## DOCUMENT PASSAGE
═══

Interview Tip: "Use namedtuple for simple immutable records (like a row from a query). Use dataclass when you need mutability, defaults, or methods. dataclass also gives you __eq__, __repr__ for free."

What NOT to Say: "I would just use a regular class with __init__." -- This shows you are not aware of modern Python. dataclass eliminates boilerplate and is the standard for structured data since Python 3.7.

Q07 — Decorators (Simplified)

Question: Write a decorator called timer that measures and prints how long a function takes to execute. Then show how @lru_cache can speed up a recursive Fibonacci function.

Sample Input:

Call slow_function() which sleeps for 1 second
Call fibonacci(10)

Expected Output:

slow_function took 1.001s
fibonacci(10) = 55 (instant with cache)

Solution 1 — Manual timing without a decorator

python — editable
import time

def slow_function():
    time.sleep(1)
    return "done"

# Manually measure time around the function call
start = time.time()
result = slow_function()
elapsed = time.time() - start
print(f"slow_function took {elapsed:.3f}s")
# Output: slow_function took 1.001s

# Fibonacci without cache — exponential time
def fibonacci(n):
    if n < 2:
        return n
    return fibonacci(n - 1) + fibonacci(n - 2)

═══

## EXTRACTED ENTRIES

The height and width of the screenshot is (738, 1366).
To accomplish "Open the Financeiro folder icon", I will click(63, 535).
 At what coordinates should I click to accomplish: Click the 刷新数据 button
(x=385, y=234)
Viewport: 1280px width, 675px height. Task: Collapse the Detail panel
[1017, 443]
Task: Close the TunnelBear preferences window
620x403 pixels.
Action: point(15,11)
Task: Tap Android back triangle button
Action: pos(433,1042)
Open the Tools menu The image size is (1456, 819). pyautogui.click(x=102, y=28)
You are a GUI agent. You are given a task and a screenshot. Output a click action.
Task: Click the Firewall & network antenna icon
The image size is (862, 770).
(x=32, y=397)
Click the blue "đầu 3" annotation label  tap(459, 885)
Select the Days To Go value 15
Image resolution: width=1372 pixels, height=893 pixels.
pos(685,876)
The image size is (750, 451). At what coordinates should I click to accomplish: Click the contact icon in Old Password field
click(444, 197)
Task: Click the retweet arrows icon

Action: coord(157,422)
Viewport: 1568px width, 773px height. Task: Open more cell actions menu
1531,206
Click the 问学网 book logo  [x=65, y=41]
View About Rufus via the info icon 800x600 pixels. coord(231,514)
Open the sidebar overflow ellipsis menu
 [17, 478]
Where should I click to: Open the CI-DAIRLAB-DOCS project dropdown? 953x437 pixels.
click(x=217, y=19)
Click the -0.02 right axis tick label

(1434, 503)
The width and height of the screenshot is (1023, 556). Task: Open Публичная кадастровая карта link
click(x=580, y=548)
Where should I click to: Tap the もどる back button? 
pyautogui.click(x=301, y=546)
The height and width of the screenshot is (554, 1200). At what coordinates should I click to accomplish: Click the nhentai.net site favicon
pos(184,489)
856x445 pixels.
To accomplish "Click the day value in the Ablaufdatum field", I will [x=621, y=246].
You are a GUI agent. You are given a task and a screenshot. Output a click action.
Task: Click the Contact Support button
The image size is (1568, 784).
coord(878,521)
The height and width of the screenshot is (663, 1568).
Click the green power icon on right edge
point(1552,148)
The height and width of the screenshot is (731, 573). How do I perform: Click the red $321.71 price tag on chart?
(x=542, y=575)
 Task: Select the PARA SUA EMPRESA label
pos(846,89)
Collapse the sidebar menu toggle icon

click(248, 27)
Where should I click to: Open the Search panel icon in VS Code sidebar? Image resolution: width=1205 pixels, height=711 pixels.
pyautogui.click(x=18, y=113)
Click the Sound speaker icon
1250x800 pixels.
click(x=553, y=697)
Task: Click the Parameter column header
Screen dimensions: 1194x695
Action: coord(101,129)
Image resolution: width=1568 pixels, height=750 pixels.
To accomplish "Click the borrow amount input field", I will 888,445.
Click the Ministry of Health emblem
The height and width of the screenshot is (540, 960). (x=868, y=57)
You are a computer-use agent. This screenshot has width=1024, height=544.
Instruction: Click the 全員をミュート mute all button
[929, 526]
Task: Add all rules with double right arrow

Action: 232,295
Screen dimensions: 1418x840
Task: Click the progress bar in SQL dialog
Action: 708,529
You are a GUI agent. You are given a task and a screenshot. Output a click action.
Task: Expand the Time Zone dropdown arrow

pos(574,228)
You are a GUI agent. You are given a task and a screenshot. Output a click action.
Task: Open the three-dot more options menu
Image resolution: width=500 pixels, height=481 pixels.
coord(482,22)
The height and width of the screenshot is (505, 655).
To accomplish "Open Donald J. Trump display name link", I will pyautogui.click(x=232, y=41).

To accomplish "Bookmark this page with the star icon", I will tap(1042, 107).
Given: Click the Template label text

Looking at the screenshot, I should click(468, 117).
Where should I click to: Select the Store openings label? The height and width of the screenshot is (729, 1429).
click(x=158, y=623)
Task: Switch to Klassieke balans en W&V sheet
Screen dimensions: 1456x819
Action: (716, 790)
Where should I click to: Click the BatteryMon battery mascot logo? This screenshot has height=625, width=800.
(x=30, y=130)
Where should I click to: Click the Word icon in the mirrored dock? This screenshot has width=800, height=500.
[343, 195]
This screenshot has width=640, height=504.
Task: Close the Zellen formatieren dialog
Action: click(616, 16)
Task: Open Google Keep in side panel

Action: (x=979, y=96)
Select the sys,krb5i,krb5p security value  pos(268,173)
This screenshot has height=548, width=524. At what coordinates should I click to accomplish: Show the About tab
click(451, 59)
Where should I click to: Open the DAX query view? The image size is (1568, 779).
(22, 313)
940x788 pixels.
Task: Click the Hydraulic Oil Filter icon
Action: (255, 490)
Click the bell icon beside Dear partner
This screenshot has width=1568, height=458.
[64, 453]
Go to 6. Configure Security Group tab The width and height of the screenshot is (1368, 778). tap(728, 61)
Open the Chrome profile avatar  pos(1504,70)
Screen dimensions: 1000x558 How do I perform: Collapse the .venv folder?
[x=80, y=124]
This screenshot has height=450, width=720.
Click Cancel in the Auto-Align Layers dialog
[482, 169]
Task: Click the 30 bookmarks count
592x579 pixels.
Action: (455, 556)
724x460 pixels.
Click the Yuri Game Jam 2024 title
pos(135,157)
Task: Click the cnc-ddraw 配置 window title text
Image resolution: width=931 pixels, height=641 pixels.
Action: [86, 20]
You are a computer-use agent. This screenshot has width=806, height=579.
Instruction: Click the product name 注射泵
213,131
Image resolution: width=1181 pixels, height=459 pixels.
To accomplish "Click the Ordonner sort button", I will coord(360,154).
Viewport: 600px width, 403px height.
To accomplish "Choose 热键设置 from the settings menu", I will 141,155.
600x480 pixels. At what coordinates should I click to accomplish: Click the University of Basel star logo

═══

## PARTS OF THE EXERCISE
- 1) From the Python interview excerpt, return the passage from "Q07 — Decorators" to "(instant with cache)" word for word.
- 2) According to the Python interview excerpt, since which Python version has dataclass been the standard for structured data?
- 3) Write what comes next in the Python interview excerpt, picking up after its final line.

## ANSWERS TO THE EXERCISES
- 1)
Q07 — Decorators (Simplified)

Question: Write a decorator called timer that measures and prints how long a function takes to execute. Then show how @lru_cache can speed up a recursive Fibonacci function.

Sample Input:

Call slow_function() which sleeps for 1 second
Call fibonacci(10)

Expected Output:

slow_function took 1.001s
fibonacci(10) = 55 (instant with cache)

- 2) Python 3.7

- 3)
start = time.time()
print(f"fibonacci(10) = {fibonacci(10)}")
elapsed = time.time() - start
print(f"Took {elapsed:.6f}s")
# Output: fibonacci(10) = 55
# Output: Took 0.000XXXs (small n is fast, but try n=35 and it crawls)

Solution 2 — Custom decorator with @wraps

python — editable
import time
from functools import wraps

# A decorator is a function that takes a function and returns a wrapper
def timer(func):
    @wraps(func)  # preserves original function's name and docstring
    def wrapper(*args, **kwargs):
        start = time.time()
        result = func(*args, **kwargs)   # call the original function
        elapsed = time.time() - start
        print(f"{func.__name__} took {elapsed:.3f}s")
        return result
    return wrapper

# Apply decorator with @ syntax — equivalent to: slow_function = timer(slow_function)
@timer
def slow_function():
    time.sleep(1)
    return "done"

slow_function()
# Output: slow_function took 1.001s

# The function's identity is preserved thanks to @wraps
print(slow_function.__name__)
# Output: slow_function  (without @wraps, it would say "wrapper")

Solution 3 — Optimal: Built-in decorators (@lru_cache, @property, etc.)

python — editable
from functools import lru_cache

# @lru_cache memoizes results — stores return values for given arguments
@lru_cache(maxsize=128)
def fibonacci(n):
    if n < 2:
        return n
    return fibonacci(n - 1) + fibonacci(n - 2)

# Step 1: Call fibonacci(10) — internally computes fib(0) through fib(10)
print(f"Step 1 - fibonacci(10) = {fibonacci(10)}")
# Output: Step 1 - fibonacci(10) = 55

# Step 2: Inspect the cache — see what's stored
print(f"Step 2 - Cache info: {fibonacci.cache_info()}")
# Output: Step 2 - Cache info: CacheInfo(hits=8, misses=11, maxsize=128, currsize=11)
# ↑ 11 unique calls (fib(0)..fib(10)), 8 cache hits (fib reuses previous results)
# Without cache: fib(10) would make 177 recursive calls. With cache: only 11!

# Step 3: Now call fibonacci(100) — fib(0)..fib(10) are already cached!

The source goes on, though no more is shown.